>>

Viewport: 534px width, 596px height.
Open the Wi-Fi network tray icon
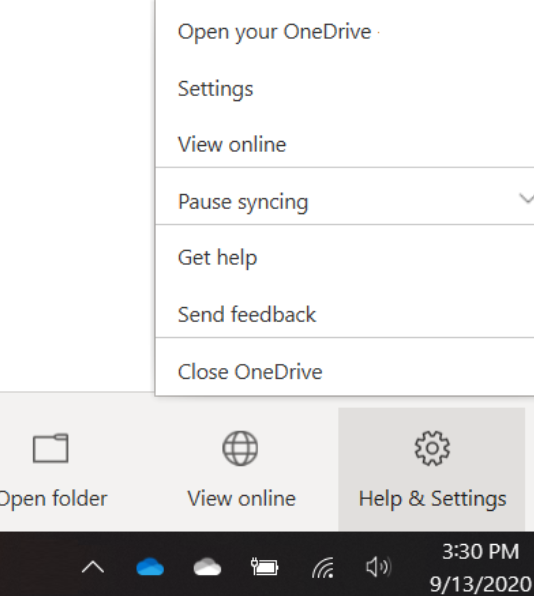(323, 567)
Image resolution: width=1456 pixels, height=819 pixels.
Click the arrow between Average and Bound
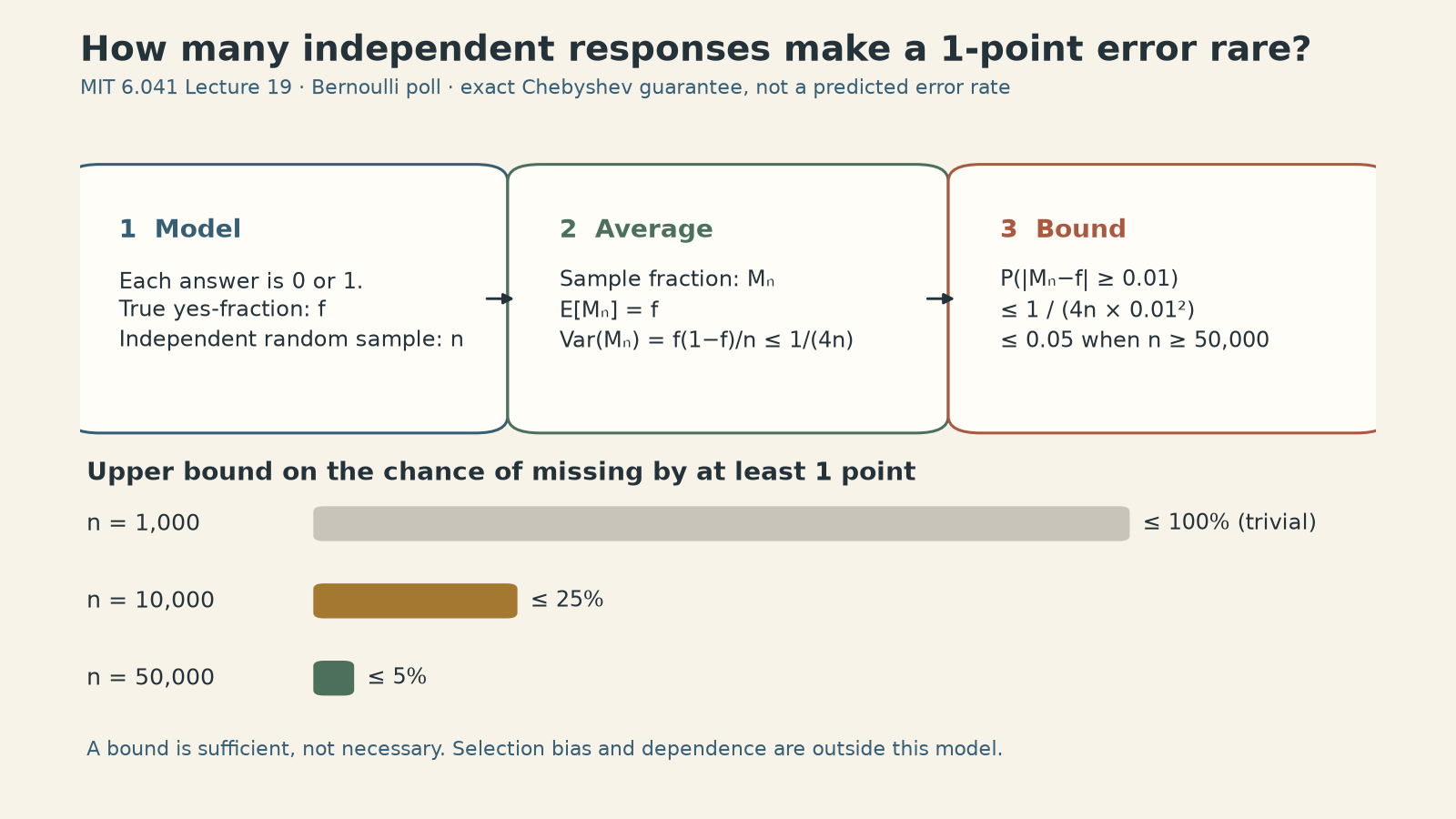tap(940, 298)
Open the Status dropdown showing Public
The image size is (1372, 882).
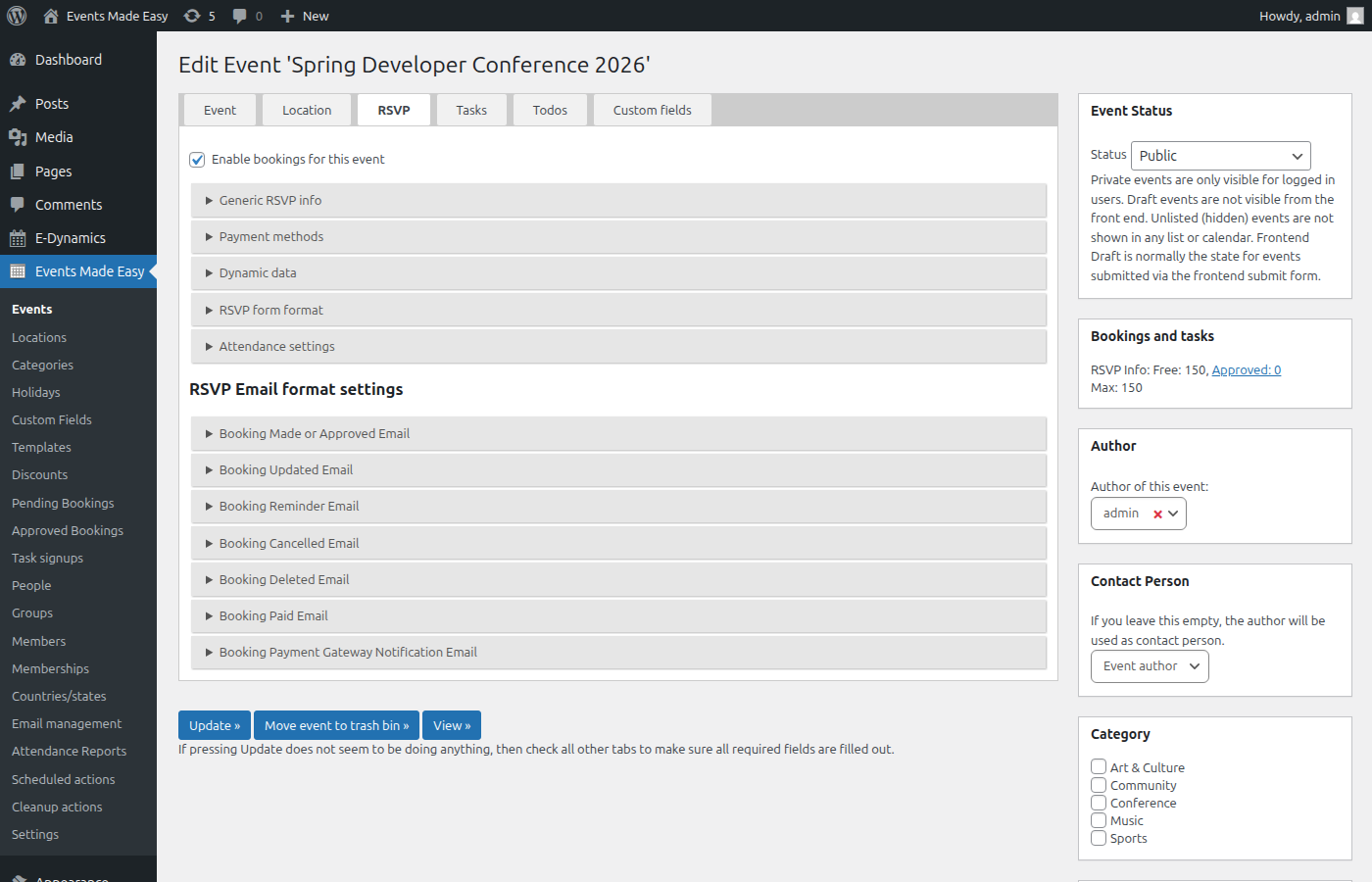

<<
>>

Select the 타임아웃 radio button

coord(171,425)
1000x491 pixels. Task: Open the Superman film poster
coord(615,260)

<<

- Work to be completed: Going by the data above, give back only the lines from the one containing "Image resolution: width=1456" through the one containing "The image size is (1372, 882).", exactly as they stand, both ends included and no images.

- Reply:
Image resolution: width=1456 pixels, height=819 pixels.
Click the arrow between Average and Bound
tap(940, 298)
Open the Status dropdown showing Public
The image size is (1372, 882).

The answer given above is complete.